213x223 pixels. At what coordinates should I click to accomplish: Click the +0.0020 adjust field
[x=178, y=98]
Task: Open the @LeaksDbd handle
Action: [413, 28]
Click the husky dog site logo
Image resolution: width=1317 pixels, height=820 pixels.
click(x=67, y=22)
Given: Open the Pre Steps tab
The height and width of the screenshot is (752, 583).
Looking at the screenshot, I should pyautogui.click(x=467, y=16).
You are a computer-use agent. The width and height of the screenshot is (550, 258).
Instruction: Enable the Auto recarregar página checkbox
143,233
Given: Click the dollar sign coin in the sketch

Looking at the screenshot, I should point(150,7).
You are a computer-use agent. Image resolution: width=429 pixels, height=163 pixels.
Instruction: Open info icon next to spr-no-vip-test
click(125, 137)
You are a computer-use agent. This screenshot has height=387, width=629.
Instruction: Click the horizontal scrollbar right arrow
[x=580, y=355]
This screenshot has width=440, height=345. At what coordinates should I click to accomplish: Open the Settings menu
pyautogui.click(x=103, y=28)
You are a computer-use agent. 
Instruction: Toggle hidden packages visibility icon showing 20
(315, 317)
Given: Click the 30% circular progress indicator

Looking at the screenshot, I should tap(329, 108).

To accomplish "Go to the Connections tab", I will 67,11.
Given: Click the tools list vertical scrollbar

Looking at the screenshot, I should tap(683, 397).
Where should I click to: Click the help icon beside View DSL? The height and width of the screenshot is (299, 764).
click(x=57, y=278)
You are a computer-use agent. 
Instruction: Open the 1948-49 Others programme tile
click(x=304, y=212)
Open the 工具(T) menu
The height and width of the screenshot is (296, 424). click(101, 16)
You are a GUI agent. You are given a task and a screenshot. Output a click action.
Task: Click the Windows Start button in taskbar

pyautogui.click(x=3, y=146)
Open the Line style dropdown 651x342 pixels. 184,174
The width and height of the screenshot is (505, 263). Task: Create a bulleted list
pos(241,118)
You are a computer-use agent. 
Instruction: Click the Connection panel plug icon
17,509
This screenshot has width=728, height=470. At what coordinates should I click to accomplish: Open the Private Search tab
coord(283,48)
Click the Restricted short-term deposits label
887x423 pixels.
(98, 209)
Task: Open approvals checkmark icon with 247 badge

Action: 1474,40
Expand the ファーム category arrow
- - - -
◆ Task requirements: Copy out the material above in its entirety, exactly.

◆ Reply:
213x223 pixels. At what coordinates should I click to accomplish: Click the +0.0020 adjust field
[x=178, y=98]
Task: Open the @LeaksDbd handle
Action: [413, 28]
Click the husky dog site logo
Image resolution: width=1317 pixels, height=820 pixels.
click(x=67, y=22)
Given: Open the Pre Steps tab
The height and width of the screenshot is (752, 583).
Looking at the screenshot, I should pyautogui.click(x=467, y=16).
You are a computer-use agent. The width and height of the screenshot is (550, 258).
Instruction: Enable the Auto recarregar página checkbox
143,233
Given: Click the dollar sign coin in the sketch

Looking at the screenshot, I should point(150,7).
You are a computer-use agent. Image resolution: width=429 pixels, height=163 pixels.
Instruction: Open info icon next to spr-no-vip-test
click(125, 137)
You are a computer-use agent. This screenshot has height=387, width=629.
Instruction: Click the horizontal scrollbar right arrow
[x=580, y=355]
This screenshot has width=440, height=345. At what coordinates should I click to accomplish: Open the Settings menu
pyautogui.click(x=103, y=28)
You are a computer-use agent. 
Instruction: Toggle hidden packages visibility icon showing 20
(315, 317)
Given: Click the 30% circular progress indicator

Looking at the screenshot, I should tap(329, 108).

To accomplish "Go to the Connections tab", I will 67,11.
Given: Click the tools list vertical scrollbar

Looking at the screenshot, I should tap(683, 397).
Where should I click to: Click the help icon beside View DSL? The height and width of the screenshot is (299, 764).
click(x=57, y=278)
You are a computer-use agent. 
Instruction: Open the 1948-49 Others programme tile
click(x=304, y=212)
Open the 工具(T) menu
The height and width of the screenshot is (296, 424). click(101, 16)
You are a GUI agent. You are given a task and a screenshot. Output a click action.
Task: Click the Windows Start button in taskbar

pyautogui.click(x=3, y=146)
Open the Line style dropdown 651x342 pixels. 184,174
The width and height of the screenshot is (505, 263). Task: Create a bulleted list
pos(241,118)
You are a computer-use agent. 
Instruction: Click the Connection panel plug icon
17,509
This screenshot has width=728, height=470. At what coordinates should I click to accomplish: Open the Private Search tab
coord(283,48)
Click the Restricted short-term deposits label
887x423 pixels.
(98, 209)
Task: Open approvals checkmark icon with 247 badge

Action: 1474,40
Expand the ファーム category arrow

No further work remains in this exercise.